[Some records]
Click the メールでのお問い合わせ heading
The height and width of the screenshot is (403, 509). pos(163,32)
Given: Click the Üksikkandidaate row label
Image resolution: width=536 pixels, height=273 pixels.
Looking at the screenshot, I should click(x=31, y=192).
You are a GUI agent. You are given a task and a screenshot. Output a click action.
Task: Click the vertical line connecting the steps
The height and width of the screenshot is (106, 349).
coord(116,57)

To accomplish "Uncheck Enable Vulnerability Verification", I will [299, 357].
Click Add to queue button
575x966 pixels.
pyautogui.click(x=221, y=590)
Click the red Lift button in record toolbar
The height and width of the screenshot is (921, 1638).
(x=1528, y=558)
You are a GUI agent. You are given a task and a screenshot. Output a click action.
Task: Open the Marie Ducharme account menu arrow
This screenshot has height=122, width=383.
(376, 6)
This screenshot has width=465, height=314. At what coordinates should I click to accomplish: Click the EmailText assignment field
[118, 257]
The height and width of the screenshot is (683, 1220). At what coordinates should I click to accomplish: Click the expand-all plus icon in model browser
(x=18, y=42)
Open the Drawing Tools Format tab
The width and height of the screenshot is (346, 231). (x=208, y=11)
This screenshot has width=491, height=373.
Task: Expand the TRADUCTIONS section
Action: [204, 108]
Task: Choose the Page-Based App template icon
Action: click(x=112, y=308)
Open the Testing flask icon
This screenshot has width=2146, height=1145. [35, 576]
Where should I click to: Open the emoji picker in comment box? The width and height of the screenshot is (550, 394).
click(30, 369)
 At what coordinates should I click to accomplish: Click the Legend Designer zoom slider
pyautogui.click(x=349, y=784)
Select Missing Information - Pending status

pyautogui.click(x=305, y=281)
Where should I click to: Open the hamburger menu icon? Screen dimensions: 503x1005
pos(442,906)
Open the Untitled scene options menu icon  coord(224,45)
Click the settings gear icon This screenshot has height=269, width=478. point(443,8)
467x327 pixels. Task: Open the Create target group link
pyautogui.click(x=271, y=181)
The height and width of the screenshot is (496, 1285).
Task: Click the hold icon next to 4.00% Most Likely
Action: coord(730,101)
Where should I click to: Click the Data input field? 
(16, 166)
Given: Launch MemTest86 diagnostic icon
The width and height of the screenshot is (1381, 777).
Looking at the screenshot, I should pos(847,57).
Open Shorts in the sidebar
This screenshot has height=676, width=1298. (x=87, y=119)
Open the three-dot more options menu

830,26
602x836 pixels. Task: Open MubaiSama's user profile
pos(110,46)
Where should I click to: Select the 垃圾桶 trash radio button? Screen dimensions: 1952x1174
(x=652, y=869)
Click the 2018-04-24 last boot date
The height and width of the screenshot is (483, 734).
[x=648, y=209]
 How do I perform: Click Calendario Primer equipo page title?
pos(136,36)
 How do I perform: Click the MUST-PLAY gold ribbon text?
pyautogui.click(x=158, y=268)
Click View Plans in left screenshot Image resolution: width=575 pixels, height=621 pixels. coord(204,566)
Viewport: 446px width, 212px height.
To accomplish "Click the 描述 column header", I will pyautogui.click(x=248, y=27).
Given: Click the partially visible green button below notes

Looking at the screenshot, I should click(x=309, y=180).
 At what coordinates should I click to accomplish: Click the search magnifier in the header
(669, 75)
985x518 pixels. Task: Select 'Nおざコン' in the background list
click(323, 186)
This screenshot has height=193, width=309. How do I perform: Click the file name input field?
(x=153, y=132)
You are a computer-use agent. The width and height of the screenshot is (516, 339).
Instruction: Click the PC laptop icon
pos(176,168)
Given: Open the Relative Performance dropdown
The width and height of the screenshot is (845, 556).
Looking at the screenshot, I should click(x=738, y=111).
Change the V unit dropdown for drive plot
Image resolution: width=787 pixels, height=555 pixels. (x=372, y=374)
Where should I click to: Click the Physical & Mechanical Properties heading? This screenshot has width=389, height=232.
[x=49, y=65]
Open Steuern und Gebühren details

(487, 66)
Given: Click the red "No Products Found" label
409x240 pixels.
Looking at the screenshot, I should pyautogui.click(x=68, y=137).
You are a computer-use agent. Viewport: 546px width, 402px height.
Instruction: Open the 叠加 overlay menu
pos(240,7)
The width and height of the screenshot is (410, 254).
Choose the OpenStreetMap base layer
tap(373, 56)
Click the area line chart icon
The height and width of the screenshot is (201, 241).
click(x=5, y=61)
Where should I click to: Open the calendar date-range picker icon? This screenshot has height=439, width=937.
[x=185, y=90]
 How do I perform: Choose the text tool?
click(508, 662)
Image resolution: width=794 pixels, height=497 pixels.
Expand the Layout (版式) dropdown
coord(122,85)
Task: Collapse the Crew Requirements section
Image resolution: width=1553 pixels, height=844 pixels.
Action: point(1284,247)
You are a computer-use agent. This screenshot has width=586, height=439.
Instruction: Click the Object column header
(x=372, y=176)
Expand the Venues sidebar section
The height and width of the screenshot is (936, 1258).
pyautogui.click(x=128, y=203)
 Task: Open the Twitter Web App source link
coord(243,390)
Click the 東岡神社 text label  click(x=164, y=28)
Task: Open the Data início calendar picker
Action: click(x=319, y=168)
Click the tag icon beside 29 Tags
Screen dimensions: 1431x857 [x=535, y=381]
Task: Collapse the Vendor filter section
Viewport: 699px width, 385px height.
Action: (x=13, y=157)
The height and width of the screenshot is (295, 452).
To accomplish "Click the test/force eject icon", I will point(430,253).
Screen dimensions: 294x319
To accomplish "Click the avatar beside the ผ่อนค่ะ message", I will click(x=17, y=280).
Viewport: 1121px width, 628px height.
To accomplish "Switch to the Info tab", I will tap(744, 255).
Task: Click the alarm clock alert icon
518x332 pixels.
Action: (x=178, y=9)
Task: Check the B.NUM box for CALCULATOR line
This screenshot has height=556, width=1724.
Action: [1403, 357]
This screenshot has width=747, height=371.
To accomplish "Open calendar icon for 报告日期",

■ **Exercise aim**
Copy the lines of the listing above exactly, from the line containing "Open Shorts in the sidebar" through the line containing "pos(110,46)", inclusive.

■ **Response below**
Open Shorts in the sidebar
This screenshot has height=676, width=1298. (x=87, y=119)
Open the three-dot more options menu

830,26
602x836 pixels. Task: Open MubaiSama's user profile
pos(110,46)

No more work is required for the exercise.